Pyspawner

Subprocess that spawns children quickly, using clone().

How it works

Read an Explainer.

How to use

Create a pyspawner.Client that imports the “common” Python imports your sandboxed code will run. (These import statements aren’t sandboxed, so be sure you trust the Python modules.)

Then call pyspawner.Client.spawn_child() each time you want to create a new child. It will invoke the pyspawner’s child_main function with the given arguments.

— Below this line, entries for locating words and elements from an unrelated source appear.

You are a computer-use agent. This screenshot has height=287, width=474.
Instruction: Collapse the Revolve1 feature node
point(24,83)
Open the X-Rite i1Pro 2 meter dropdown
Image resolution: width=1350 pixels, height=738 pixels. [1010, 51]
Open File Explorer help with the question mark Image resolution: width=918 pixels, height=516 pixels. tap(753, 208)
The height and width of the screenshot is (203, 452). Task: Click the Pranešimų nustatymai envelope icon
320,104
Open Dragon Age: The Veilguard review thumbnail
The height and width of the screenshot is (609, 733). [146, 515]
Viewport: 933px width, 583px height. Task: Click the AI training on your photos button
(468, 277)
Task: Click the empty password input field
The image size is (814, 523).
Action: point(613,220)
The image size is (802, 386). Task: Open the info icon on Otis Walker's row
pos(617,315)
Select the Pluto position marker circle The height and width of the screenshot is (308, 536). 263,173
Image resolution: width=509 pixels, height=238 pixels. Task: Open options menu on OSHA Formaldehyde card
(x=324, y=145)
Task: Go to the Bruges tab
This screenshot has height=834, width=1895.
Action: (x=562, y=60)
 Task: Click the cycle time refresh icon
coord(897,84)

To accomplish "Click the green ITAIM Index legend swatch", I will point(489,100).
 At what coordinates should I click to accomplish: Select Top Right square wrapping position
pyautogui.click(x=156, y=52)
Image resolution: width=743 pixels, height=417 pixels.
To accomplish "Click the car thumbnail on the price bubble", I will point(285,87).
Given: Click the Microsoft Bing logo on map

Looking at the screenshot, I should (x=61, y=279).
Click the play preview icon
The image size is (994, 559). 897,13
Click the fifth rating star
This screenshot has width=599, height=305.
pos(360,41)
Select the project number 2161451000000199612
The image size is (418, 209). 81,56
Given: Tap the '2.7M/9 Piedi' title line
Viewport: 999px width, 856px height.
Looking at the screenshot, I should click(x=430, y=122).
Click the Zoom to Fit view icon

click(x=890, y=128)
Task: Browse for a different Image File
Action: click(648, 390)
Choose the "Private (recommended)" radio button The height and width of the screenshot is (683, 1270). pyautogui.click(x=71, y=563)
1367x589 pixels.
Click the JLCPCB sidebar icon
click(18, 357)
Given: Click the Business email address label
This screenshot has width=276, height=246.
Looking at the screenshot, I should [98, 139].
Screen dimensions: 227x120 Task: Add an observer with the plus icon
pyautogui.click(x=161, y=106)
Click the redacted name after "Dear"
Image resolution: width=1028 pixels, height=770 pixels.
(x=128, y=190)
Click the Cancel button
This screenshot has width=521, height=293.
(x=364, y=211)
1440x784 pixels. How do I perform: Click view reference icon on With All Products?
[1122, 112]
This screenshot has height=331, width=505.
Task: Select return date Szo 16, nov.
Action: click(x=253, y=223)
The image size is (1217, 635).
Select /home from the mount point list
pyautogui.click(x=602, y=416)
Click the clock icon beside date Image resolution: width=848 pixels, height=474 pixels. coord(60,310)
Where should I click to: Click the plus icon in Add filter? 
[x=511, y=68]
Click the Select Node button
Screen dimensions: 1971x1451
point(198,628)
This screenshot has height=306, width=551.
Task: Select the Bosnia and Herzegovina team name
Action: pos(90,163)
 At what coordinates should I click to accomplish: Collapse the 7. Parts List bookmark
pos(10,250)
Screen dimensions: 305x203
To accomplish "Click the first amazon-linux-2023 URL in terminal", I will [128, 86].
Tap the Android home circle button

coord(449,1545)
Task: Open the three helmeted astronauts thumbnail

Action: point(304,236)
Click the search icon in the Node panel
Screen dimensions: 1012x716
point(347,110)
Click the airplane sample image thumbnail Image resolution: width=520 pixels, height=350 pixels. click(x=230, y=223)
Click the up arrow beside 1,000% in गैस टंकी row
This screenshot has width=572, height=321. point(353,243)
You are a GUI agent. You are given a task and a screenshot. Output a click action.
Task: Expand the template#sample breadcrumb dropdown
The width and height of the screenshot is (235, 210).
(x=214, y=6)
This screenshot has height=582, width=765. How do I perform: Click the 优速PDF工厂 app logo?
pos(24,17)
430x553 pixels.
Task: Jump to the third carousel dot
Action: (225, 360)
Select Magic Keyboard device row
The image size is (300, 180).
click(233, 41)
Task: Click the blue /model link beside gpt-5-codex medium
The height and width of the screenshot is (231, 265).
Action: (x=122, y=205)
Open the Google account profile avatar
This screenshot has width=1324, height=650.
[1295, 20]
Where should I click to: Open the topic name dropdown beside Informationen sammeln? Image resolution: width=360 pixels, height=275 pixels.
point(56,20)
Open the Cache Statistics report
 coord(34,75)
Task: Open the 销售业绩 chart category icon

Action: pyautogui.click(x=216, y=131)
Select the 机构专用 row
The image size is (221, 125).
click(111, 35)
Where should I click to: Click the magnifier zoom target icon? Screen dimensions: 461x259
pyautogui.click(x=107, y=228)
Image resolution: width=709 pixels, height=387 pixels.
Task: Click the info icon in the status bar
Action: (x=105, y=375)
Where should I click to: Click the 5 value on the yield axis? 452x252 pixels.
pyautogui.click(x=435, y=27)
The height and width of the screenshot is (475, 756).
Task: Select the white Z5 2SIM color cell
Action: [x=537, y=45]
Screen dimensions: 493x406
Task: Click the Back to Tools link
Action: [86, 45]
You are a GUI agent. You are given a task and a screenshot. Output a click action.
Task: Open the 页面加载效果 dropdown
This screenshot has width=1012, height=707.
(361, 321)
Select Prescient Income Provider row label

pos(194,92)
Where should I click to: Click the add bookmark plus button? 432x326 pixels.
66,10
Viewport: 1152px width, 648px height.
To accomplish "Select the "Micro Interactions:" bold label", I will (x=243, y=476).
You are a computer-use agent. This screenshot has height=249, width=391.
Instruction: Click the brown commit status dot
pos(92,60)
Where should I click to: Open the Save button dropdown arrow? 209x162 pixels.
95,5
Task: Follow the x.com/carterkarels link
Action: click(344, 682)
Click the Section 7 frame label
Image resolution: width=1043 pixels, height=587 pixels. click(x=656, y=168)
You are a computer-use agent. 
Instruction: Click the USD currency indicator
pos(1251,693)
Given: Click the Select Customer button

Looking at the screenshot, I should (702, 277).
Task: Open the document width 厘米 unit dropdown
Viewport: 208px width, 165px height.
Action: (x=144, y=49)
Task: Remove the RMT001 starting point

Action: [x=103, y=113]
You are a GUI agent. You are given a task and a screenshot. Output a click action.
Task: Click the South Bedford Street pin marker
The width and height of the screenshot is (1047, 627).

Here’s pseudo-code for invoking the pyspawner part:

import pyspawner

# pyspawner.Client() is slow; ideally, you'll just call it during startup.
with pyspawner.Client(
    child_main="mymodule.main",
    environment={"LC_ALL": "C.UTF-8"},
    preload_imports=["pandas"],  # put all your slow imports here
) as cloner:
    # cloner.spawn_child() is fast; call it as many times as you like.
    child_process: pyspawner.ChildProcess = cloner.spawn_child(
        args=["arg1", "arg2"],  # List of picklable Python objects
        process_name="child-1",
        sandbox_config=pyspawner.SandboxConfig(
            chroot_dir=Path("/path/to/chroot/dir"),
            network=pyspawner.NetworkConfig()
        )
    )

    # child_process has .pid, .stdin, .stdout, .stderr.
    # Read from its stdout and stderr, and then wait for it.

For each child, read from stdout and stderr until end-of-file; then wait() for the process to exit. Reading from two pipes at once is a standard exercise in UNIX, so the minutae are left as an exercise. A safe approach:

  1. Register both stdout and stderr in a selectors.DefaultSelector

  2. loop, calling selectors.BaseSelector.select() and reading from whichever file descriptors have data. Unregister whichever file descriptors reach EOF; and read but _ignore_ data past a predetermined buffer size. Kill the child process if this is taking too long. (Keep reading after killing the child to avoid deadlock.)

  3. Wait for the child process (using os.waitpid()) to clean up its system resources.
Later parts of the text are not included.